● **WHAT TO PRODUCE**
Scan the entries below for the word "Doktorský". Copy each line that has it.

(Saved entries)

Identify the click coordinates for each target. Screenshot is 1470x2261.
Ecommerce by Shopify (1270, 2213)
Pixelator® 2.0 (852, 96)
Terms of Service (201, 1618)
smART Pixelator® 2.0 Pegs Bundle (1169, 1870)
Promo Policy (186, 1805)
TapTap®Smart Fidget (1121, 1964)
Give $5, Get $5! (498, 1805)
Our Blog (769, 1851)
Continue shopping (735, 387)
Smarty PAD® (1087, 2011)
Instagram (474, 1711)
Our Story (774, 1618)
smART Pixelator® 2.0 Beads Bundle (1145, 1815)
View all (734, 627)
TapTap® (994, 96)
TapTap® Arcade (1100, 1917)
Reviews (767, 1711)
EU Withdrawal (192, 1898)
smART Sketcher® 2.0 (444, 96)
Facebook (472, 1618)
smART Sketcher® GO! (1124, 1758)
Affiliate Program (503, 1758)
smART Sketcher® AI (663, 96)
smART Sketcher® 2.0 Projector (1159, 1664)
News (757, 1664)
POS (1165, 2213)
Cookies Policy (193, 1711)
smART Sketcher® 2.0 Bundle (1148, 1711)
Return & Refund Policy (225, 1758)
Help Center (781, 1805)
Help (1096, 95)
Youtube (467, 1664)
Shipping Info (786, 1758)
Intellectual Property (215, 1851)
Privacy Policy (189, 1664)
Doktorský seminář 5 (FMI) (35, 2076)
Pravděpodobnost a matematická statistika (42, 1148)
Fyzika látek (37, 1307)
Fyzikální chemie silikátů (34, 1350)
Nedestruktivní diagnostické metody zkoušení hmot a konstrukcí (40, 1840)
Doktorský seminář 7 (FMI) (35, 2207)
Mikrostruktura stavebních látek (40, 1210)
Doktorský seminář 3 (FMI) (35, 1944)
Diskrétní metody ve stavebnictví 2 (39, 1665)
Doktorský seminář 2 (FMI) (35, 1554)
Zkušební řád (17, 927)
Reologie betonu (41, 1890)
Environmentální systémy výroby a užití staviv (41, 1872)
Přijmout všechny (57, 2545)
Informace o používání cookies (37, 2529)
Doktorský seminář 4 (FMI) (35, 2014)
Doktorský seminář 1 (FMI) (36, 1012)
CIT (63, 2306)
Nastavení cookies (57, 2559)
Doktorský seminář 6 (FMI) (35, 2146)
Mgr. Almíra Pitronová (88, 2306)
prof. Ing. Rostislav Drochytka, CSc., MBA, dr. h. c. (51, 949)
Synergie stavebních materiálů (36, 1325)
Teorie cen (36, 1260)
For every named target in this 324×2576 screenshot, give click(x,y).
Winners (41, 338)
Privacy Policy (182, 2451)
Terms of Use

● **RESPONSE BOX**
Doktorský seminář 5 (FMI) (35, 2076)
Doktorský seminář 7 (FMI) (35, 2207)
Doktorský seminář 3 (FMI) (35, 1944)
Doktorský seminář 2 (FMI) (35, 1554)
Doktorský seminář 4 (FMI) (35, 2014)
Doktorský seminář 1 (FMI) (36, 1012)
Doktorský seminář 6 (FMI) (35, 2146)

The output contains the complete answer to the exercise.